Addis Abéba, Ethiopie — Le gouvernement éthiopien a dénoncé le dernier protocole d'accord scellé entre l'Erythrée et la Mission des Nations Unies en Ethiopie et en Erythrée (MNUEE) qui prévoit le retour de la milice et de la police érythréenne dans la région frontalière, a-t-on appris de sources officielles.
L'Ethiopie a qualifié ce protocole d'"irrationnel et de partial" qui "constitue une violation" de l'esprit des accords que les deux parties ont signé à Alger en juin et décembre 2000 mettant fin à leur conflit frontalier.
"C'est un accord potentiellement dangereux, passé en violation des accords d'Alger", a déclaré le bureau éthiopien de coordination en charge du maintien de la paix avec la MNUEE dans un communiqué publié dimanche par l'Agence officielle de presse.

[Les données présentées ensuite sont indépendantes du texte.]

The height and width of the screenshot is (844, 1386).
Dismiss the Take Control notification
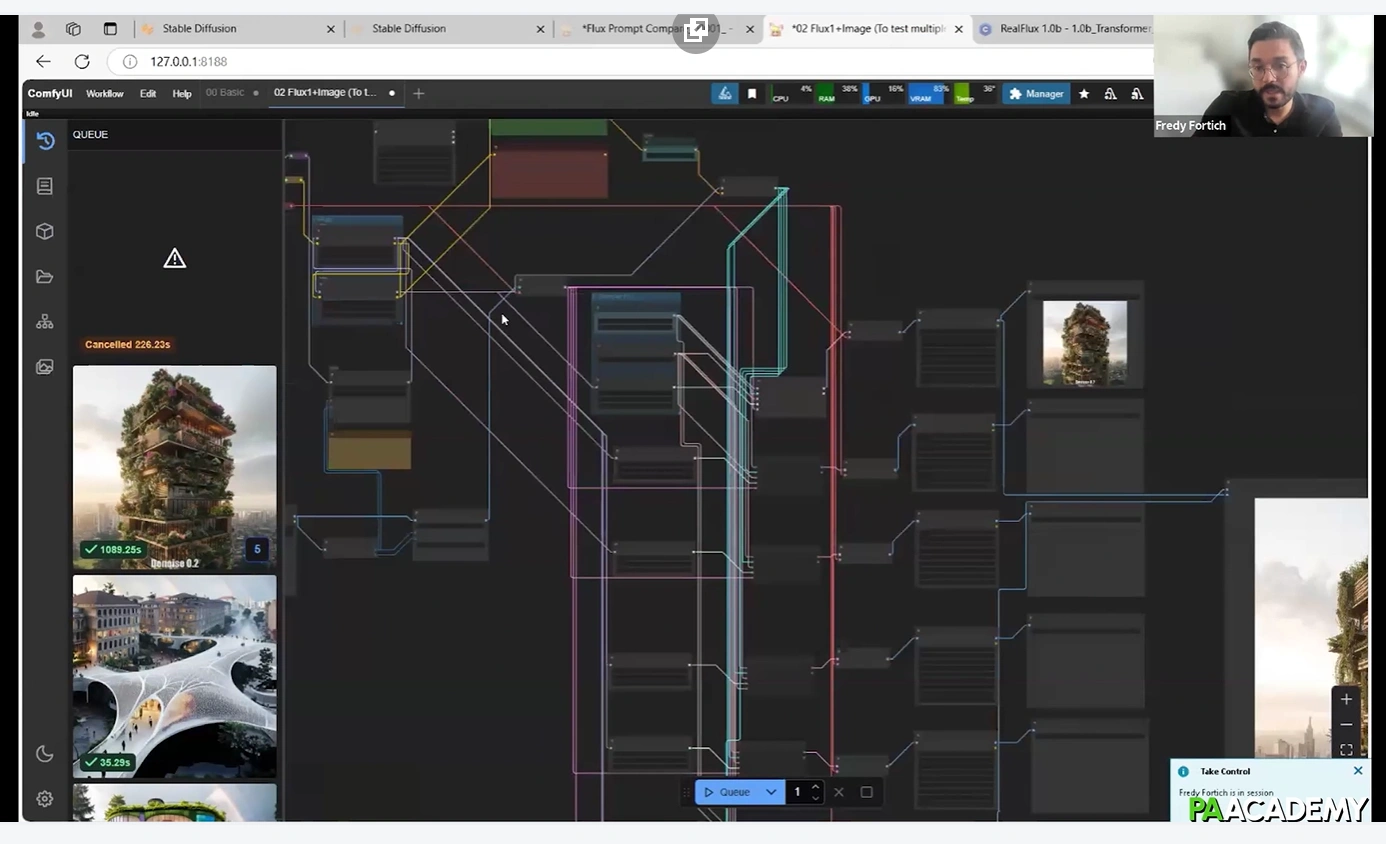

"Tout le monde, y compris la MNUEE, devrait savoir que l'Erythrée doit encore réorganiser ses troupes puisque celles qui sont déployées dans la TZS sont composées d'unités de l'armée régulière déguisées en milice", dit le texte.

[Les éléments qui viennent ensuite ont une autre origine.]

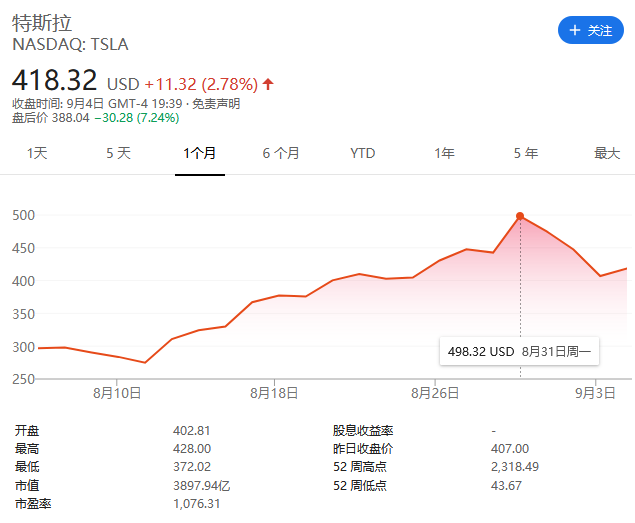
Task: Open the 免责声明 disclaimer link
Action: [x=216, y=103]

Selon ce communiqué, la partie éthiopienne a, de manière persistante, fait part de ses préoccupations, soulignant que la police et la milice érythréenne, qui retournent dans la TSZ, devraient maintenir la composition, la structure de commandement et la position qu'elles avaient avant le début du conflit.
"Mais, en violation de l'accord, le gouvernement érythréen s'apprêtait à infiltrer des éléments de ses services de renseignements dans la zone, déguisés en forces de police et d'une milice", a ajouté le bureau.
Il a en outre reproché au protocole signé la semaine passée "de n'avoir pas spécifié le nombre exact de policiers et de miliciens qui doivent retourner dans la TSZ".